SEA DEATH
Sea-salt and resin bowl containing quartz pebbles.
Water-worn quartz pebbles were often included in ancient burials, from the Neolithic to the Middle Ages, usually being placed in the mouth or hand. It's thought they represented purity and re-birth.
I once found an Iron Age clay pot eroding out of a sand dune, which contained twelve rounded quartz pebbles. Archaeologists think this represented a memorial for members of the community whose bodies were lost at sea.
EXOSKELETON
Salmon bones on a female mannequin head.
Goddesses and mythical females of the sea or water often have a common feature of being harbingers of death.
The section of the salmon skeleton that I needed for these bones is short, therefore many, many bones had to be cleaned and preserved to amass enough. They are a by-product from our local Smokery.
CAGED
Resin skull, fish and animal bones.
This skull was placed under the sea for 18 months, hence the growth of barnacles and polychaete worm casts. The fish and animal bones were also under water, but for cleaning purposes.
It's a sort of reversal of roles, post-mortem.
AQUARIUM
Resin skull encrusted with polychaete worm casts. Fish bones and fish skeleton.
This is a response to the consequences of our management of the sea.
SALMON & SEA TROUT BOWL
The raw fish bones are suspended in a mesh container in the sea for a few months. This allows, crabs, prawns, shrimps and small fish to clean them very thoroughly. After further treatment ashore and drying, they are drilled and threaded. This bowl consists of 15 meters of bones when laid out. The supportive interior is red deer stag ribs.
The ‘mermaid's purses’ are beach finds, and in representing the sea, I chose these as a contrasting element, superficially in colour, but also due to the perceived and evolutionary differences between the salmon and shark families.
SEA JOURNEY
A sea salt bowl filled with 'sea hearts' or
'sea beans' - Entada Gigas.
These are seeds of a species of liana. These drop into Central and South American rivers, and thence to the sea. They then have an immense sea journey before arriving here, exchanging the tropical jungle for our cool, clear northern beaches.
OFFERINGS
Three sea salt and resin bowls containing salmon scales, cowries and violet sea snails.

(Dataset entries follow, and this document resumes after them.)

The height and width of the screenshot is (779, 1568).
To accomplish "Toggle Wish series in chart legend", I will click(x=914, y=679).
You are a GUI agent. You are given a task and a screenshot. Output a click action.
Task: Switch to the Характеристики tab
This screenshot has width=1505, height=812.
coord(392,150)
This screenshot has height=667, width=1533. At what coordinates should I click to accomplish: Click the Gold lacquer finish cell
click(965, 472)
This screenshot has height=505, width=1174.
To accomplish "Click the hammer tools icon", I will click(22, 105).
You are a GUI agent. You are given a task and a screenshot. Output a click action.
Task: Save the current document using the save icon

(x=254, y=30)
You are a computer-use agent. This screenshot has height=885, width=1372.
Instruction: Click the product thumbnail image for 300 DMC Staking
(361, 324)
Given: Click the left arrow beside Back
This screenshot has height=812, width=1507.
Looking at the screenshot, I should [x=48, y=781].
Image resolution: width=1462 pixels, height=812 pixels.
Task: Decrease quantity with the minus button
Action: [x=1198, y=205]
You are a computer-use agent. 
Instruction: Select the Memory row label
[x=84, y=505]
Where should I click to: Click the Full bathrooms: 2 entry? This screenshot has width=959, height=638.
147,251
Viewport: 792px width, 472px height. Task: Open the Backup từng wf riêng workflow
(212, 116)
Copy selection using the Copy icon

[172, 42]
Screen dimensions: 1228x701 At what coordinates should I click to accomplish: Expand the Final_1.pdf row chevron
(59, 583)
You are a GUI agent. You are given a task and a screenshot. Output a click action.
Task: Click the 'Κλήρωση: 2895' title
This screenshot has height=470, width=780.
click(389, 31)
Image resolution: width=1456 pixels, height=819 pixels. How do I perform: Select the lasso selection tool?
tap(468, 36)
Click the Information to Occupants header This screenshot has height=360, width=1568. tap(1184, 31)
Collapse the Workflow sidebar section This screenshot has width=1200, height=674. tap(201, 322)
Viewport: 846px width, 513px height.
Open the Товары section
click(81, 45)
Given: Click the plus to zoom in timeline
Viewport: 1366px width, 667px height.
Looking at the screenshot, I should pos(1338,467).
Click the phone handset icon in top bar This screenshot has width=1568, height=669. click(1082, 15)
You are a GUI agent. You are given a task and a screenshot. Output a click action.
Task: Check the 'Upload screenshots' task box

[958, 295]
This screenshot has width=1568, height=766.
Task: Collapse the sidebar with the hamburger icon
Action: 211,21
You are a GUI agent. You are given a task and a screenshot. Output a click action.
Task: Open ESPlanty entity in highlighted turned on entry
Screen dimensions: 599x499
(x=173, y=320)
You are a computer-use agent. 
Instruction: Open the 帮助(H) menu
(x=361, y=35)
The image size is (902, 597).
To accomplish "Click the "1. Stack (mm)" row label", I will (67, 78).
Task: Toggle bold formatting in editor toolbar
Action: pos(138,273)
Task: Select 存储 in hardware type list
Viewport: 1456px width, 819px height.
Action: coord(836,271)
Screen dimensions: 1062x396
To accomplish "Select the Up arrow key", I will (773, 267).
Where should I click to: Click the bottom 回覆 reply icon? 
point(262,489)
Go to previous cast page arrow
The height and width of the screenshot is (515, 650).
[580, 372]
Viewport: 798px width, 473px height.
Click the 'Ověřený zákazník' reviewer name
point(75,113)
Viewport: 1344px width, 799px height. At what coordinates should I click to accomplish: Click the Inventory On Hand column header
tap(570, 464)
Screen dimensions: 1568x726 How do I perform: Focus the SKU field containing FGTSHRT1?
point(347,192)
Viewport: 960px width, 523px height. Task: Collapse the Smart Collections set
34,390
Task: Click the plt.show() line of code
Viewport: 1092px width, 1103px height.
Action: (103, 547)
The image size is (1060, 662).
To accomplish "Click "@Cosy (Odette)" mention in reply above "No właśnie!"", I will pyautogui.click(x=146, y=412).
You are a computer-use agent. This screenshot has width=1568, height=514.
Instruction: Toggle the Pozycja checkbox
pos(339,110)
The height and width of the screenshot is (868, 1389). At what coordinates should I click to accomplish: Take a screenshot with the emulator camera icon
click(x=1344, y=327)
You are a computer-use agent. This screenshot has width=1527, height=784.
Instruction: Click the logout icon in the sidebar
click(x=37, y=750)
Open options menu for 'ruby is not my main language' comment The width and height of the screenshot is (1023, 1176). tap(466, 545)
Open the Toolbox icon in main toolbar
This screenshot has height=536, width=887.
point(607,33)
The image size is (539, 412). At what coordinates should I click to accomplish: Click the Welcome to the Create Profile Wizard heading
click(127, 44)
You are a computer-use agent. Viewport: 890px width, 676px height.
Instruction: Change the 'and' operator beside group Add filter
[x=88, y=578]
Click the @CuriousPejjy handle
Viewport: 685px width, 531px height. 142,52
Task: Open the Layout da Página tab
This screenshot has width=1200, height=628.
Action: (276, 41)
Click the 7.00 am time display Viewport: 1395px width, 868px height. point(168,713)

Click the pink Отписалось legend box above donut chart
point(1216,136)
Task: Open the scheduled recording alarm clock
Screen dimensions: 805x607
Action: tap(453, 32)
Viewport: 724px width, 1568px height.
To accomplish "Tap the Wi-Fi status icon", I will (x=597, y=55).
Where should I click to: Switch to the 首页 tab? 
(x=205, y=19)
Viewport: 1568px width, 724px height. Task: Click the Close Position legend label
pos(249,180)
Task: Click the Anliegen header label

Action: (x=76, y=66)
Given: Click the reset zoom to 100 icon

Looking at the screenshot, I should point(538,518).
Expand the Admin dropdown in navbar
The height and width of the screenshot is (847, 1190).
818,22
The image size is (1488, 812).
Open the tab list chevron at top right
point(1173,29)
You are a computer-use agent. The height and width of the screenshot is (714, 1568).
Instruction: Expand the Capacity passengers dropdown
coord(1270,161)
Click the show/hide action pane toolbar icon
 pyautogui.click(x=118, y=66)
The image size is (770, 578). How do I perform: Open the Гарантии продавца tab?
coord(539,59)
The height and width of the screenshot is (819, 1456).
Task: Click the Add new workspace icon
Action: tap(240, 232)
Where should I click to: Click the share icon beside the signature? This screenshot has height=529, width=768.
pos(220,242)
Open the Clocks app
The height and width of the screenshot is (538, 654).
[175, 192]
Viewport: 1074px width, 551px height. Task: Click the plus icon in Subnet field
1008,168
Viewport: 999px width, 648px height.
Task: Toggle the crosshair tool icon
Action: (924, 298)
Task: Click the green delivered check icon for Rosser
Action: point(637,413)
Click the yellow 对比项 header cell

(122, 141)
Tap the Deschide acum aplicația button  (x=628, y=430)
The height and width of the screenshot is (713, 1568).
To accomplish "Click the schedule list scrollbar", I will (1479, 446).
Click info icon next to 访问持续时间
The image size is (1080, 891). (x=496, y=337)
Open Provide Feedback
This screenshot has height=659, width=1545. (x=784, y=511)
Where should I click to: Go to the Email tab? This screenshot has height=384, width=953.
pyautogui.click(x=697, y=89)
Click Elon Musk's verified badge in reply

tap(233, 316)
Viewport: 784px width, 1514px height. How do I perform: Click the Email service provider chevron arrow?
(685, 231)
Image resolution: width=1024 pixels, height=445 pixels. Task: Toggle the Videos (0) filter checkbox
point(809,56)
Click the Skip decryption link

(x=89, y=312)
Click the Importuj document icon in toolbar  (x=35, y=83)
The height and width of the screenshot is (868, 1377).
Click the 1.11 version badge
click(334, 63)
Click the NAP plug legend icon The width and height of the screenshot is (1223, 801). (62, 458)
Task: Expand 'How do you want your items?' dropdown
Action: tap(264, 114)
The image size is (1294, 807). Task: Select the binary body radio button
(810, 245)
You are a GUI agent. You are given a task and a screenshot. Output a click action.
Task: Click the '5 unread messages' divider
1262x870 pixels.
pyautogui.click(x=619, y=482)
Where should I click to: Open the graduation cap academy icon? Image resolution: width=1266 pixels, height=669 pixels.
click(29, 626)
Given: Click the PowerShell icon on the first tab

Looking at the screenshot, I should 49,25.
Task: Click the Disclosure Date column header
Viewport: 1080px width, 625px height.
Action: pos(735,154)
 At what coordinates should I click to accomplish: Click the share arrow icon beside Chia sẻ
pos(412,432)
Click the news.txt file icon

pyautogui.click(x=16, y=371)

All three of these occur in the sea around the Outer Hebrides in different ways; salmon are free-swimming; cowries live in the holdfasts of the kelp forests and are cast up in gales, along with their homes. Violet sea snails are an equatorial species very rarely seen this far north. They form bubble rafts and spend their lives floating upside down amongst their prey - jellyfish and by-the-wind sailors.
HOARD
Iron cauldron with patinated copper coins.
The iron cauldron was found on the shore below a ruined croft house. It was placed under the sea for a year, during which time it became covered in polychaete worm casts.
SEA CHANGE
Resin skull colonised by mussels and barnacles.
This was underwater off the east coast of
the island for two years.
I like the apparently random and capricious way the sea changes things, and in my experience, it's effect on this skull is unique.